March 19, 2024
Florida road project has nine lives

Tallahassee Trend

Florida road project has nine lives

Each time it seems to die, a road project in Polk County rises again.

Jason Garcia | 6/28/2016

A little more than a decade ago, a handful of large landowners and land-use attorneys got together to map out a new future for the agricultural interior of central Florida. The linchpin was a new, nearly 150-mile-long toll highway linking the outskirts of Orlando with the southwest Florida coast — and unlocking development potential on all the ranchlands and citrus groves in between. They called it the Heartland Parkway.

To the people and companies behind it — heavyweight Florida agribusinesses including Alico, A. Duda & Sons, Lykes Bros. And Mosaic, among others — the Heartland Parkway made sense. The development of Florida’s interior was inevitable, they argued, as more people moved to the state and control of agricultural companies passed on to a new generation of heirs with little interest in cattle or citrus. A highway would create a corridor in which landowners could develop portions of their property more intensely and more rapidly while setting the rest aside in conservation easements.

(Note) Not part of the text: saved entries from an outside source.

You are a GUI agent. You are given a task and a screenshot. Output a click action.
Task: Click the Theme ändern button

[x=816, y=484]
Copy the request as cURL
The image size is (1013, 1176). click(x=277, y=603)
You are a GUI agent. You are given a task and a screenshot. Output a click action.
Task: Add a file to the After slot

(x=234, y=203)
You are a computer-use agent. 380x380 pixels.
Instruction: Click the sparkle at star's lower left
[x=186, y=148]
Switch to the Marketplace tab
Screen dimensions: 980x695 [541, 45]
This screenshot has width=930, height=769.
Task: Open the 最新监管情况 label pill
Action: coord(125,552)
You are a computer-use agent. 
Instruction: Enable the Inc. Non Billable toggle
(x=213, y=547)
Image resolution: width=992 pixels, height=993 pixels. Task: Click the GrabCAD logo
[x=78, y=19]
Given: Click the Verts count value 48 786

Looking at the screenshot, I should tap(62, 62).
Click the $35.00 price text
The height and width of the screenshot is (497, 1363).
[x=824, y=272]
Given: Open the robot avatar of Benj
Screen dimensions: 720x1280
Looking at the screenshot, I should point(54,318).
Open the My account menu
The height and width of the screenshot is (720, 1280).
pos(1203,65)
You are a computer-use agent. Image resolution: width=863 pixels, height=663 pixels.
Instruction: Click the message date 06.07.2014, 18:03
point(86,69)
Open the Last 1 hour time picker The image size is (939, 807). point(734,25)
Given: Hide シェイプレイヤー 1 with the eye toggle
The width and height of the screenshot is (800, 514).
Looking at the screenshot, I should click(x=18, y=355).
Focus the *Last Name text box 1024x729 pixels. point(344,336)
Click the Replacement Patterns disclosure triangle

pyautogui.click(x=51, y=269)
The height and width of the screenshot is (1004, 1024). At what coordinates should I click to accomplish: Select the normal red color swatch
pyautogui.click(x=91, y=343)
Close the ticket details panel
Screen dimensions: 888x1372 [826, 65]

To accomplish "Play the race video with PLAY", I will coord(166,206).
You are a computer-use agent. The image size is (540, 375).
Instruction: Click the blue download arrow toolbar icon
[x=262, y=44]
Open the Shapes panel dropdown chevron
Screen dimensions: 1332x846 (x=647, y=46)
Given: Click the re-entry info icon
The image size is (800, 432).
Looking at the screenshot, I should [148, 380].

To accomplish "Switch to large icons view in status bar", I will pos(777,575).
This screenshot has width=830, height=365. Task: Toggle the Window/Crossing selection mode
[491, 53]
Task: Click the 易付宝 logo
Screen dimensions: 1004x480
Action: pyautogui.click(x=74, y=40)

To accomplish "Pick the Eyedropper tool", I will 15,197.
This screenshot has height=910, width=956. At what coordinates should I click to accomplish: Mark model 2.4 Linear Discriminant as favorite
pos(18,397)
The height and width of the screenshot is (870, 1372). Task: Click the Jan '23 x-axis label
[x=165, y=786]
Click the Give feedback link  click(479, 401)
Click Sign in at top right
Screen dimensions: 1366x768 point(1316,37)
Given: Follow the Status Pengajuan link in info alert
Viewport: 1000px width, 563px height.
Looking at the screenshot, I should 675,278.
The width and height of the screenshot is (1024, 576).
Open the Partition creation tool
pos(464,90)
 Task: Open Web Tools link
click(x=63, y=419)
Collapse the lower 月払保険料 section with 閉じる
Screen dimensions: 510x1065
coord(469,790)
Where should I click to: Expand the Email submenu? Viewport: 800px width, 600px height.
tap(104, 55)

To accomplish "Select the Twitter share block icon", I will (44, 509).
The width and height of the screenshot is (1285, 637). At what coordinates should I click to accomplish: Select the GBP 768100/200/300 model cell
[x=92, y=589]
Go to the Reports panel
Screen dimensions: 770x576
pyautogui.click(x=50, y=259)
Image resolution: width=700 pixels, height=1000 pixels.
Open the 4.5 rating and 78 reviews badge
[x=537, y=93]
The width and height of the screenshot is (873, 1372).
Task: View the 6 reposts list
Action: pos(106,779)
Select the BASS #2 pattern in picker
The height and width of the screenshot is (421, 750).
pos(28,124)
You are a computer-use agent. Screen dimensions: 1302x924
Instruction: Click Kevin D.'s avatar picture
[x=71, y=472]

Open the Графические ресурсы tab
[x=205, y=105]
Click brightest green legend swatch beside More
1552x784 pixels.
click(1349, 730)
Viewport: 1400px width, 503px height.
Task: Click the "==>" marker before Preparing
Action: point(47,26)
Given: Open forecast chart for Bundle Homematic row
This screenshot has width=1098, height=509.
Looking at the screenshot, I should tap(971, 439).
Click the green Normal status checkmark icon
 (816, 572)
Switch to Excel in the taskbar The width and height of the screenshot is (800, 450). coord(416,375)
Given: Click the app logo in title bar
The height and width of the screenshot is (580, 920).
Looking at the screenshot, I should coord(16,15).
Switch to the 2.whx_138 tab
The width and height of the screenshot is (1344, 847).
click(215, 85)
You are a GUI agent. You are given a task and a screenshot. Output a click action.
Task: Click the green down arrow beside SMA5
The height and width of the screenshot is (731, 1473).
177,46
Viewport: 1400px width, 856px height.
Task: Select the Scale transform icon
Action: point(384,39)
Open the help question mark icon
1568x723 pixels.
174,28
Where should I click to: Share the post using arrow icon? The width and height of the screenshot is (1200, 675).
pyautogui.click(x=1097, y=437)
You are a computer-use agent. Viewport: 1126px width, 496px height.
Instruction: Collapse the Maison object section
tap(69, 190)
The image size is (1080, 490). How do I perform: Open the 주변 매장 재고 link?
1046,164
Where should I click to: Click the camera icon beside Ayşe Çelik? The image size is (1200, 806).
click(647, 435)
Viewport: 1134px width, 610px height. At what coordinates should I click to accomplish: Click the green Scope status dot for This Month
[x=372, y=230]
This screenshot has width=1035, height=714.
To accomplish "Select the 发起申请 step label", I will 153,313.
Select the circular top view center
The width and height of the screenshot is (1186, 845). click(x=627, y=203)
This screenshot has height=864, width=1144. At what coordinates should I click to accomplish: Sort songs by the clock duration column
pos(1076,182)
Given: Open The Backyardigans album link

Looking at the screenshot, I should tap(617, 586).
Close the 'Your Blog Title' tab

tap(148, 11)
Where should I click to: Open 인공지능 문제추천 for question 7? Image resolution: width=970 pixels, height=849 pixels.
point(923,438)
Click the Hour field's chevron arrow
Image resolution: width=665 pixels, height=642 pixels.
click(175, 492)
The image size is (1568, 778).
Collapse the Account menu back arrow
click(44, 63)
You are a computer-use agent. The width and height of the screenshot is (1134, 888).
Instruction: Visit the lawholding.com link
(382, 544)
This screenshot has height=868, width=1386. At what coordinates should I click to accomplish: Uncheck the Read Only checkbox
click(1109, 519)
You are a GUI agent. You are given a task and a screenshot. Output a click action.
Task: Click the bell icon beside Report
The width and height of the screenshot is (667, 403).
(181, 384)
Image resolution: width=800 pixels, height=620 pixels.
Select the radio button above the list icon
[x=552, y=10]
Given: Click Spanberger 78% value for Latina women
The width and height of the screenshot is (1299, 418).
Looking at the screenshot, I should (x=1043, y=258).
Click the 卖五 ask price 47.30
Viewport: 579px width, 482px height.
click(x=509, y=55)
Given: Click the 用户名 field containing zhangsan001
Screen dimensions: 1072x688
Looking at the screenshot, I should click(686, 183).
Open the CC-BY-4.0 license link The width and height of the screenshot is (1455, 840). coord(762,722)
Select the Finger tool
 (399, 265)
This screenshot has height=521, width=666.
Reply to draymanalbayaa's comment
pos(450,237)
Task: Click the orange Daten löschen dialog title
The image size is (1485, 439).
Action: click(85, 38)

The essential first leg of the Heartland Parkway was to be a 40-mile stretch in Polk County that the boosters dubbed the “fishhook.” Beginning at the existing Polk Parkway, the road would have traveled east just below Winter Haven and then curled north to connect with I-4 near where the counties of Orange, Osceola, Lake and Polk meet.

The Heartland Parkway couldn’t happen without the fishhook and the link it provided to I-4. But with metro Orlando continuing to sprawl in all directions, the land in the Four Corners region was developing. Locking in right of way was the top priority.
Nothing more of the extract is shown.